The easiest way to get lost in the current 5-MeO-DMT drug-development story is to treat every company asset as if it were the same thing with a different label. That is wrong enough to matter.
GH Research’s GH001 and Beckley Psytech’s BPL-003 both sit on the 5-MeO-DMT / mebufotenin layer. But they are different company programs, with different formulations, routes, trial records, and evidence packages. The map is simple once you separate the compound name from the clinical asset.
The short map
GH001 is GH Research’s inhaled mebufotenin program. BPL-003 is Beckley Psytech’s intranasal 5-MeO-DMT benzoate program. They belong in the same conversation because they orbit the same compound family and the same broad question — can short-acting 5-MeO-DMT-like interventions become modern psychiatric medicines? They should not be collapsed into one generic “5-MeO drug.”
For readers, that distinction is not pedantry. It changes how you read trial results, regulatory claims, and company headlines. A result for GH001 is not automatically a result for BPL-003. A company release about BPL-003 does not rewrite the evidence base for GH001.
GH Research: GH001
GH001 is the cleaner evidence anchor right now because the treatment-resistant-depression story has a peer-reviewed spine. GH Research describes GH001 as its lead mebufotenin program, and the JAMA Psychiatry / PubMed anchor gives readers a source to use when they talk about the phase 2b signal rather than just the company narrative.

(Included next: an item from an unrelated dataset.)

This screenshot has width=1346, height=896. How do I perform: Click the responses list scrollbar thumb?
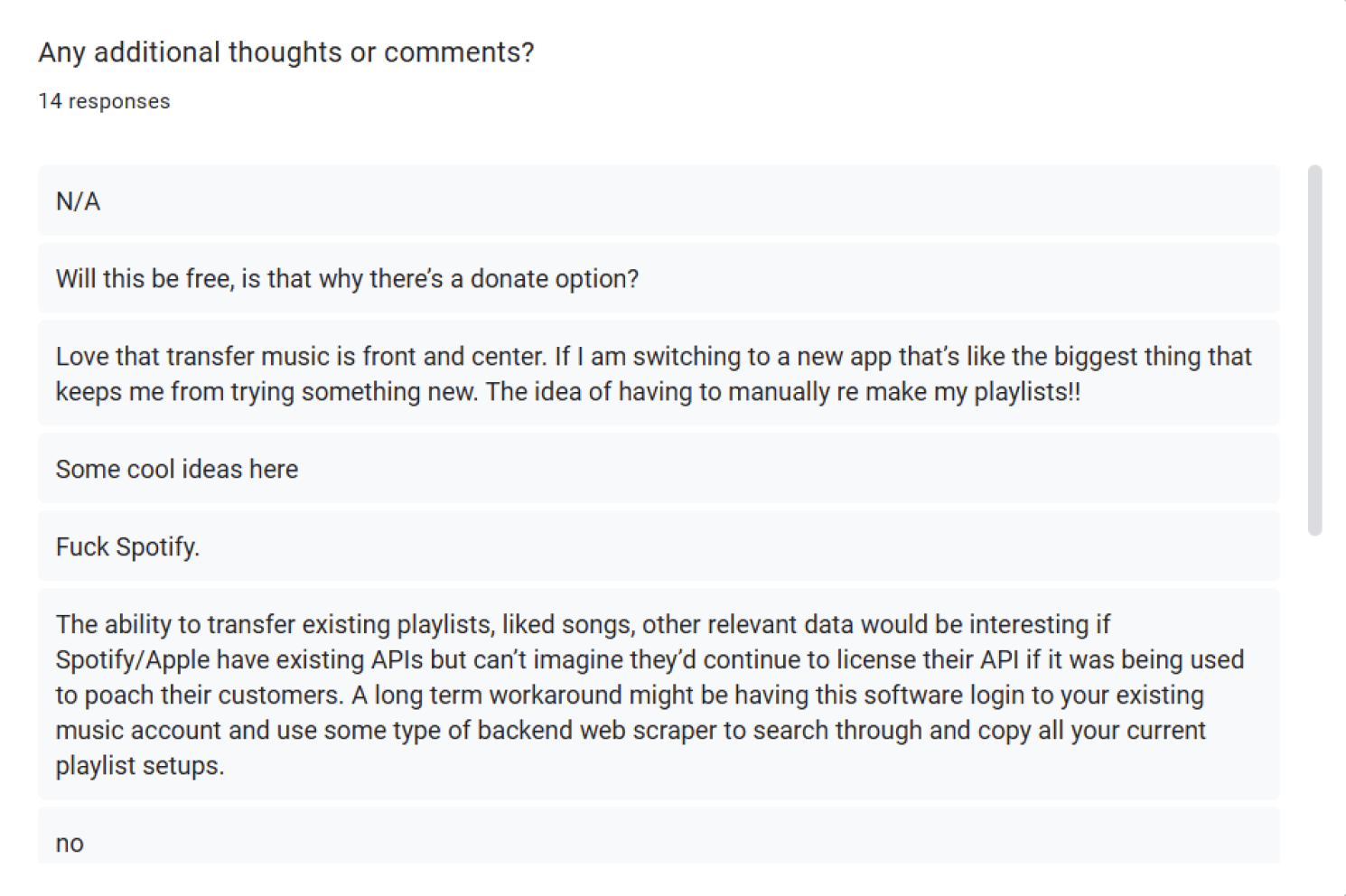tap(1314, 350)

That is why the naming discipline from the mebufotenin explainer matters. Say GH001 when you mean the GH Research asset. Say mebufotenin or 5-MeO-DMT when you are talking about the compound-name layer. Keep the result attached to the exact program and study that produced it.
Beckley Psytech: BPL-003
BPL-003 is the Beckley Psytech program to keep next to GH001 on the map. The asset is usually framed as an intranasal 5-MeO-DMT benzoate formulation. Its treatment-resistant-depression story has a regulatory and company-readout spine, including FDA breakthrough-therapy language and positive topline results from Beckley / atai releases.
BPL-003 also has adjacent alcohol-use-disorder work. That matters because it shows Beckley is not only telling a TRD story. But it should stay in its lane: useful context for BPL-003’s program breadth, not a reason to turn this map into every atai or Beckley asset.

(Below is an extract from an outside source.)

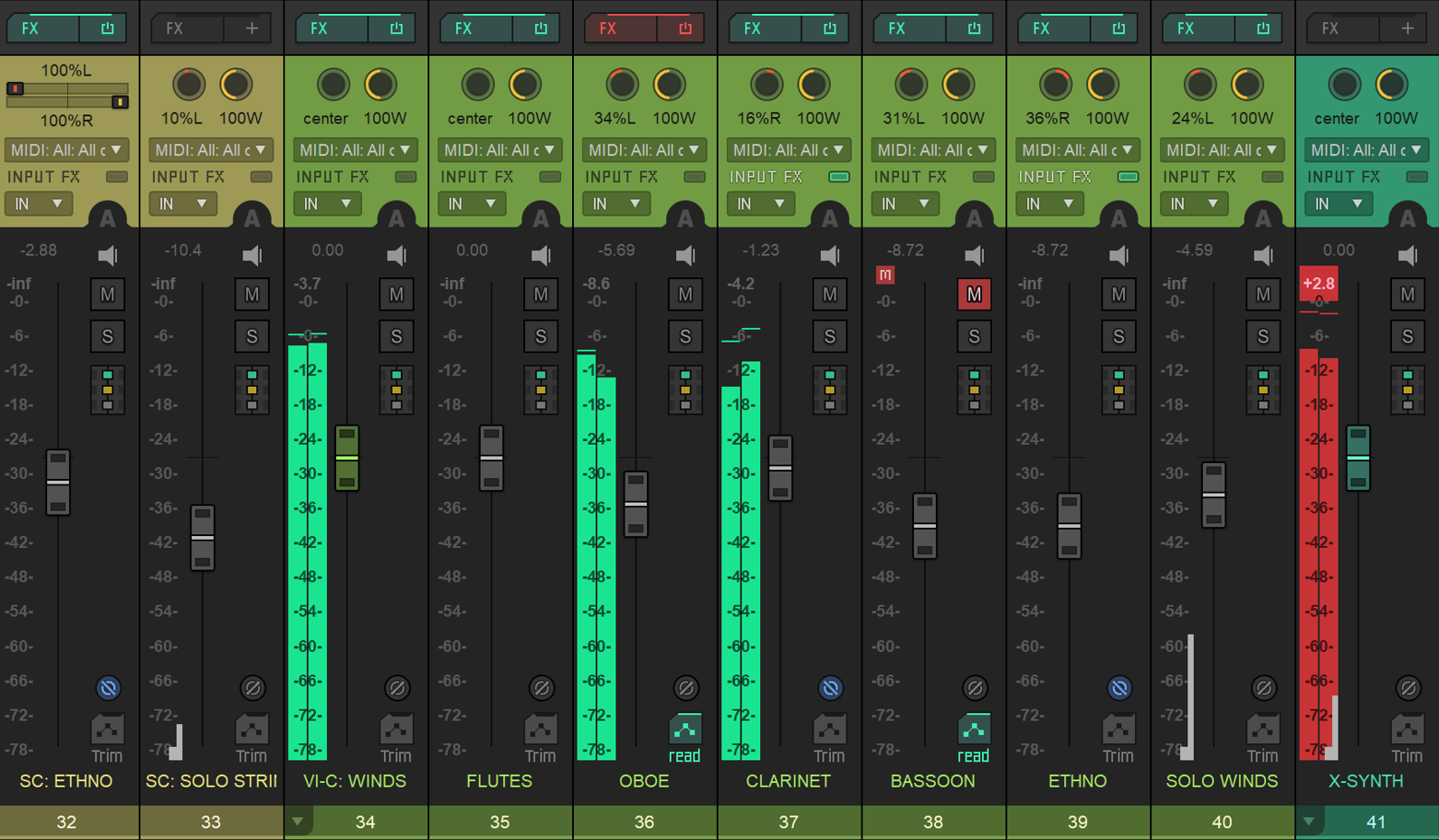
Task: Open the MIDI input dropdown on CLARINET
Action: coord(789,149)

What transfers, and what does not
What transfers is the reader’s need for a better vocabulary. These programs all force the same basic habit: separate compound, formulation, route, sponsor, indication, and evidence tier.

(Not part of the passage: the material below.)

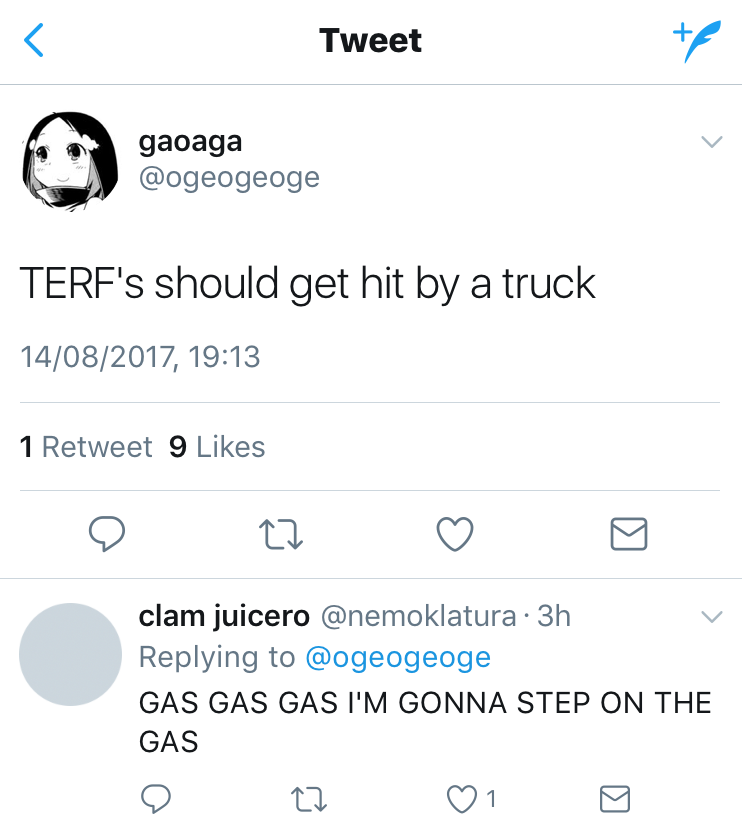Retweet the main tweet by gaoaga
Image resolution: width=742 pixels, height=829 pixels.
point(281,534)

What does not transfer cleanly is efficacy. GH001’s phase 2b signal belongs to GH001 and its study. BPL-003’s breakthrough designation, topline results, and registry records belong to BPL-003 and its studies. They can rhyme without being interchangeable.
The useful SCM read
The field is moving from psychedelic shorthand toward drug-development specifics. That is a good thing. The tradeoff is that every headline now needs a map. GH001 and BPL-003 are the two 5-MeO-DMT / mebufotenin programs to keep side by side, but the correct comparison is not “which 5-MeO-DMT headline sounds bigger?” It is: which formulation, which route, which indication, which evidence tier, and which source?
That is the whole discipline: same neighborhood, different assets. Keep the map clean and the evidence gets easier to read.
Source note
Primary anchors for this map are GH Research’s pipeline and clinical-trials pages, GH Research’s phase 2b publication release, the PubMed/JAMA GH001 paper anchor, ClinicalTrials.gov records for GH001 and BPL-003, and Beckley / atai releases for BPL-003 treatment-resistant-depression and alcohol-use-disorder readouts. Historical toad / Albert Most material is naming context only, not clinical evidence.